When people hear ‘microservices’ they often think about Kubernetes, which is a declarative container orchestrator. Because of its declarative nature, Kubernetes treats microservices as entities, which presents some challenges when it comes to troubleshooting. Let’s take a look at why troubleshooting microservices in a Kubernetes environment can be challenging, and some best practices for getting it right.
To understand why troubleshooting microservices can be challenging, let’s look at an example. If you have an application in Kubernetes, you can deploy it as a pod and leverage Kubernetes to scale it. The entity is a pod that you can monitor. With microservices, you shouldn’t monitor pods; instead, you should monitor services. So you can have a monolithic workload (a single container deployed as a pod) and monitor it, but if you have a service made up of several different pods, you need to understand the interactions between those pods to understand how the service is behaving. If you don’t do that, what you think is an event might not really be an event (i.e. might not be material to the functioning of the service).
When it comes to monitoring microservices, you need to monitor at the service level, not the pod level. If you try to monitor at the pod level, you’ll be fighting with the orchestrator and might get it wrong. I recognize that “You should not be monitoring pods” is a bold statement, but I believe that if you’re doing that, you won’t get it right the majority of the time.
Common sources of issues when troubleshooting microservices
Network, infrastructure, and application issues are all commonly seen when troubleshooting microservices.
Issues at the network level are the hardest ones to debug. If the problem is in the network, you need to look at socket-layer stats. The underlying network has sockets that connect point A to B, so you need to look at round-trip time at the network level, see if packets are being transmitted, if there’s a routing issue, etc.
One way infrastructure issues can manifest is as pod restarts (crash looping in Kubernetes). This can happen for many reasons. For example, if you have a pod in your service that can’t reach the Kubernetes data store, Kubernetes will restart it. You need to track the status of the pods that are backing the service. If you see several or frequent pod restarts, it becomes an issue.
Another common infrastructure issue is the Kubernetes API server being overloaded and taking a long time to respond. Every time something needs to happen, pods need to talk to the API server—so if it’s overloaded, it becomes an issue.
A third infrastructure issue is related to the Domain Name System (DNS). In Kubernetes, your services are identified by names, which get resolved with a DNS server. If those resolutions are slow, you start to see issues.
There are several common application issues that can lead to restarts and errors. For example, if your service load balancing isn’t happening, say because there’s a change in your URL or the load balancer isn’t doing something right, you could be overloading a single pod and causing it to restart.

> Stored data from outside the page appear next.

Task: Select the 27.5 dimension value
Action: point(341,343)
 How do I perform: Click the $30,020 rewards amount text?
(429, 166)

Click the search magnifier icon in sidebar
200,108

If your URLs are not constructed properly, you’ll get a response code “404 page not found.” If the server is overloaded, you’ll get a 500 error. These are application issues that manifest as infrastructure issues.
Best practices for troubleshooting microservices
Here are two best practices for effectively identifying and troubleshooting microservice issues.

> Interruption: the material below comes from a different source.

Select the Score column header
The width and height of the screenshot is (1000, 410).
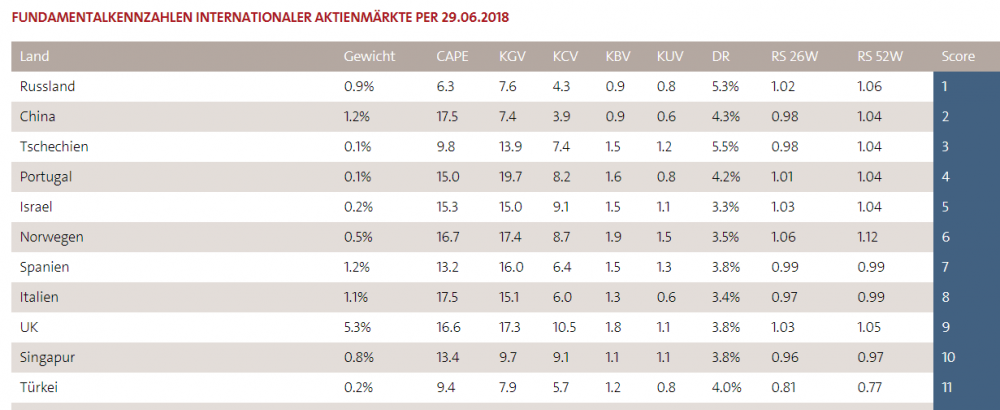tap(958, 57)
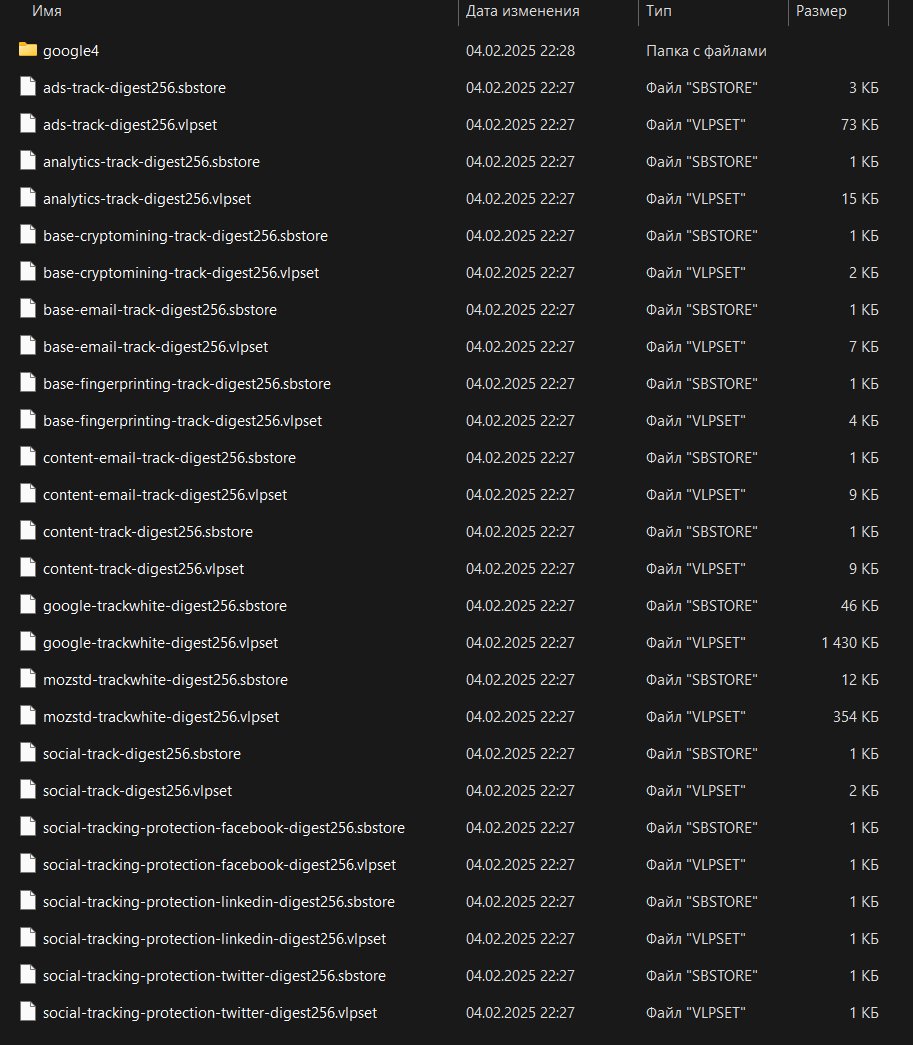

1. Aggregate data at the service level
You need to use a tool that provides data (i.e. a log) that is aggregated at the service level, so you can see how many pod restarts, error codes, etc. occurred. This is different from the approach most DevOps engineers use today, where every pod restart is a separate alert, leading engineers to be buried in alerts that might just be normal operations or Kubernetes correcting itself.
Some DevOps engineers might wonder if service mesh can be used to aggregate data in this way. While service mesh has observability tools baked in, you need to be careful because many service meshes sample due to the large amount of data involved; they provide you raw data and give you labels to aggregate the data yourself. What you really need is a tool that gives you just the data you need for the service, as well as service-level reporting.
2. Use machine learning
When trying to identify and troubleshoot microservice issues, you need to monitor how each pod belonging to your service is behaving. This means monitoring metrics like latency, number of process restarts, and network connection errors. There are two ways to do this:
Set a threshold — For example, if there are more than 20 errors, create an alert. This is a bit of a naive approach in a dynamic system like Kubernetes, particularly with microservices.
Baselining — Use machine learning to study how a metric behaves over time, and build a machine learning model to predict how that metric will behave in the future. If the metric deviates from its baseline, you will receive an alert specifying which parameters led the machine learning algorithm to believe there was an issue.
I advise against trying to set a threshold—you’ll be flooded with alerts and this will cause alert fatigue. Instead, use machine learning. Over time, a machine learning algorithm can start to alert you before an issue arises.